» **ASSIGNMENT**
Copy word for word the part of the blog post on spiritual reading from "THAT kind of" to "your butt kicked.".

» **SELECTED EXCERPT**
I’ve been incredibly thirsty for Scripture lately. Traveling throughout Australia has brought a lot of wonder, beauty, enjoyment deep into my soul lately, but there’s something about the incessant transience of life that occasionally makes it difficult to find true moments of reflection and solitude. And so I’ve felt that lack in the past week, leading up to the past few days.
I’m reading a book called Eat, Pray, Love by Elizabeth Mitchell. Following a personal crisis, she traveled through three countries (Italy, India and Indonesia) in order to connect with herself and something divine, through food in Italy, meditation in India and love in Indonesia (so the book says… I haven’t gotten to Indonesia yet).
I’ve appreciated this book because in its own quirky way, it’s forced me into a place of self-reflection. Not overanalysis, which I’ve been incredibly guilty of over the course of my life in various times. I’m realizing more and more that while introspection has its merits (this coming from a someone who has been journaling since the age of 7. True Story!), often overanalyzing situations, other people and their motives and even the innerworkings of my own mind has the potential to be incredibly destructive. Overanalyzing, I’m slowly realizing, is often a symptom of my attempt to control situations and other people, rather than a genuine search for truth and understanding that transforms.
THAT kind of truth is what I’m thirsty for.
Before I left for my trip to Australia, my good friend Josh lent (indefinitely?) me a book called Invitation to Discipline by M. Robert Mulholland Jr. I think he initially gave it to me due to my ongoing obsession with all things Myers-Briggs. It’s a book about spiritual formation, and incorporates Myers-Briggs as a means for understanding our own tendencies and how they relate to spirituality.
I’m not going to get into it right now, but suffice it to say that this book has been sinking deep into my consciousness over the past couple of months. It’s the kind of book that you digest slowly over time. And must be internalized. And I highly recommend it to you, my lovely readers, who stalk my blog, unbeknownst to me.
But, as a warning… only read it if you are prepared to get your butt kicked.
Anyway, I was reading something simple in Romans, and it caught me off guard. It’s a simple verse: Romans 12:12. It says “be joyful in hope, patient in affliction, and faithful in prayer.”
Seems innocuous enough. But then I realized what each of these simple commands does. All three of them combat three specific dangers. Three specific tendencies that seem so prevalent in our culture: cynicism, bitterness and self-sufficiency.

» **PROVIDED DATA**
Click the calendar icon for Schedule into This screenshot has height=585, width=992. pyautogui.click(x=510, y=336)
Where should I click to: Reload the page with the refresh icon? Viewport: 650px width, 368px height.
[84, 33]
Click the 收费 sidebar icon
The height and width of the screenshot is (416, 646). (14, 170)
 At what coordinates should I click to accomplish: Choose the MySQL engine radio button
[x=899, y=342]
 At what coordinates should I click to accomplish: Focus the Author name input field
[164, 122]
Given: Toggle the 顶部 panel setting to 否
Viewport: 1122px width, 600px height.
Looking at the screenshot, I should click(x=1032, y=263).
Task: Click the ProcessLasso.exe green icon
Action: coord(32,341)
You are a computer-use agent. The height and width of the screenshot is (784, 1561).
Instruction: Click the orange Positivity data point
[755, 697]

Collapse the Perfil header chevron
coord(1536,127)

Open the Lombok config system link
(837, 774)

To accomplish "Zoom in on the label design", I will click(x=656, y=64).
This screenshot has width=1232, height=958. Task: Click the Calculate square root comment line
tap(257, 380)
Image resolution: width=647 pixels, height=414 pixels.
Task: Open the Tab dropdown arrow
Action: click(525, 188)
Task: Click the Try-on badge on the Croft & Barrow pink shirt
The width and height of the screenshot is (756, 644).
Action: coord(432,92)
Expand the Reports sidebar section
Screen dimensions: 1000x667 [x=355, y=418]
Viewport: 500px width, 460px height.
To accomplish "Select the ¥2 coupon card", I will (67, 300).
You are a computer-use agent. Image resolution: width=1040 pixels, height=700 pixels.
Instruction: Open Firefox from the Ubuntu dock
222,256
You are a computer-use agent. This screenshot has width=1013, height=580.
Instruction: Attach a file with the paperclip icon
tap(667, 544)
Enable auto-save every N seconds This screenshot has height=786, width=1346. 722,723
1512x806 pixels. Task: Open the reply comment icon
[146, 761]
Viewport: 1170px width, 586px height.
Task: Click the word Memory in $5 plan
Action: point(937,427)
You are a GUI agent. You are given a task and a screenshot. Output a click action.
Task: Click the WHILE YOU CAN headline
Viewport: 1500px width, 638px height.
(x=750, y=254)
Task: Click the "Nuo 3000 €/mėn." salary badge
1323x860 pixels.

» **SOLUTION TO THE EXERCISE**
THAT kind of truth is what I’m thirsty for.
Before I left for my trip to Australia, my good friend Josh lent (indefinitely?) me a book called Invitation to Discipline by M. Robert Mulholland Jr. I think he initially gave it to me due to my ongoing obsession with all things Myers-Briggs. It’s a book about spiritual formation, and incorporates Myers-Briggs as a means for understanding our own tendencies and how they relate to spirituality.
I’m not going to get into it right now, but suffice it to say that this book has been sinking deep into my consciousness over the past couple of months. It’s the kind of book that you digest slowly over time. And must be internalized. And I highly recommend it to you, my lovely readers, who stalk my blog, unbeknownst to me.
But, as a warning… only read it if you are prepared to get your butt kicked.